EXCERPTED DATA.
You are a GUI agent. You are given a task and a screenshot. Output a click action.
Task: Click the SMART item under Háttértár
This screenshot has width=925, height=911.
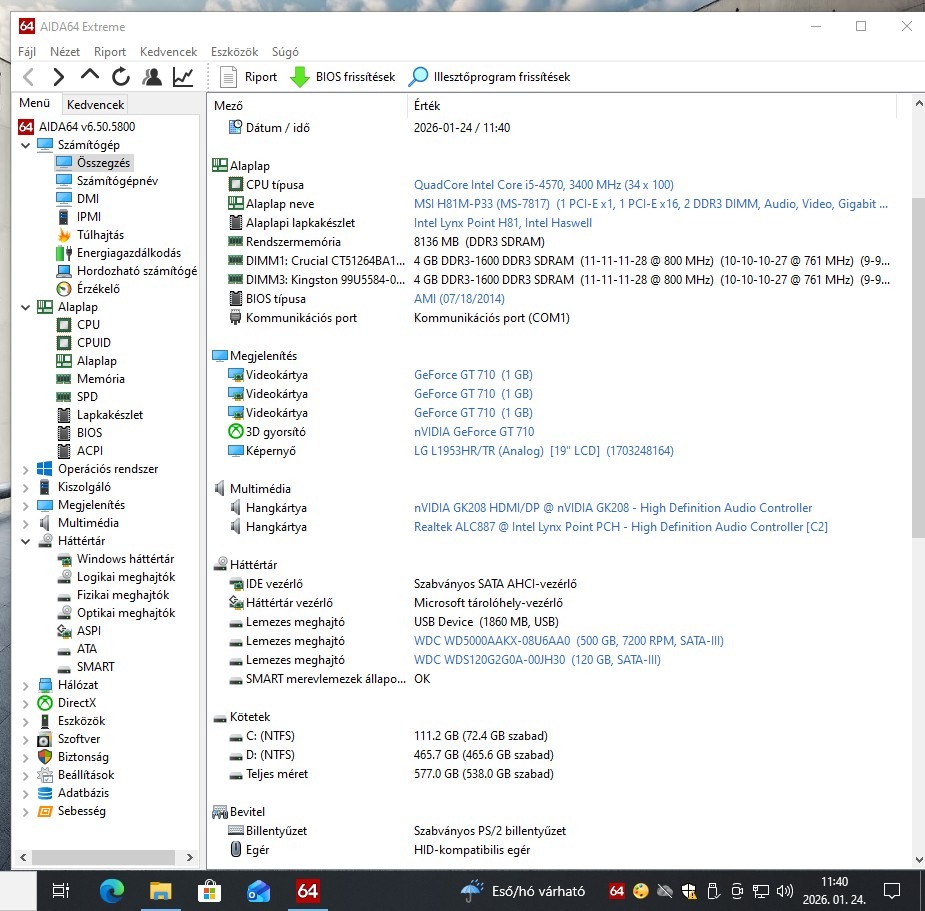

==

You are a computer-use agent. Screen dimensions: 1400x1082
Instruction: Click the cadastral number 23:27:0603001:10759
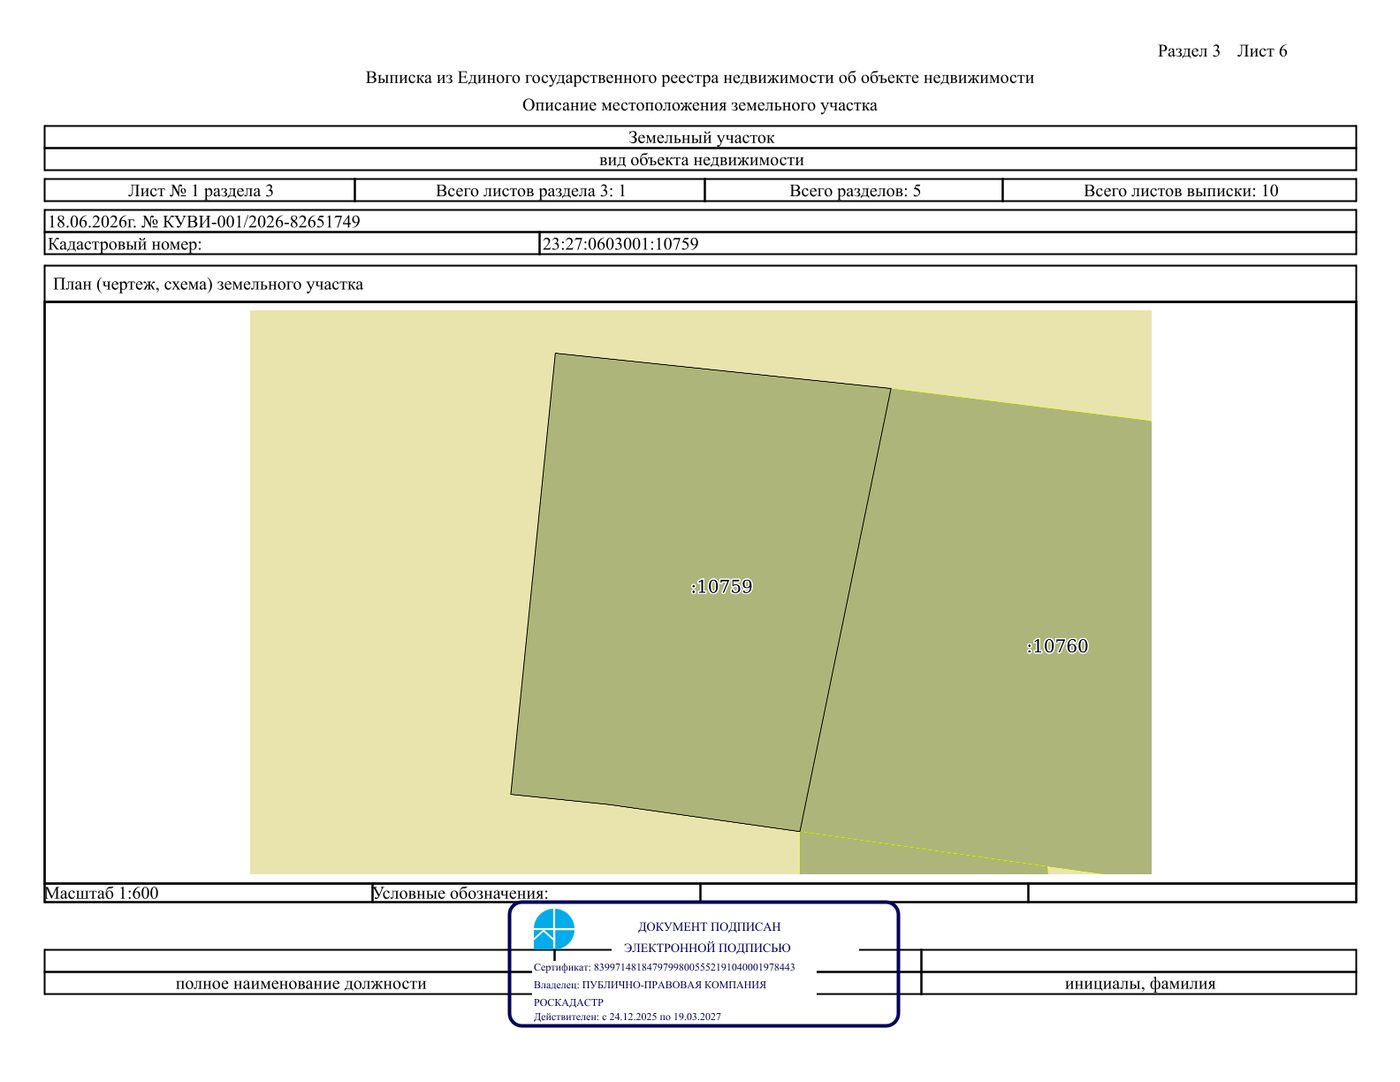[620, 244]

TASK BRIEF. Taking the entries above, restate exactly those lines that fall between the line with "Task: Click the SMART item under Háttértár" and the line with "This screenshot has width=925, height=911.", keeping both of those lines too.

TASK SOLUTION.
Task: Click the SMART item under Háttértár
This screenshot has width=925, height=911.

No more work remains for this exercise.